▸ GOAL OF THE EXERCISE:
The required output is the full listing below, reproduced word for word.

□ □ □

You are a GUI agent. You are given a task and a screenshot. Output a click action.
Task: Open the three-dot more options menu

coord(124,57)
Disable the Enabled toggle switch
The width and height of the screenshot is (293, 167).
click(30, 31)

□ □ □

▸ EXERCISE RESULT:
You are a GUI agent. You are given a task and a screenshot. Output a click action.
Task: Open the three-dot more options menu

coord(124,57)
Disable the Enabled toggle switch
The width and height of the screenshot is (293, 167).
click(30, 31)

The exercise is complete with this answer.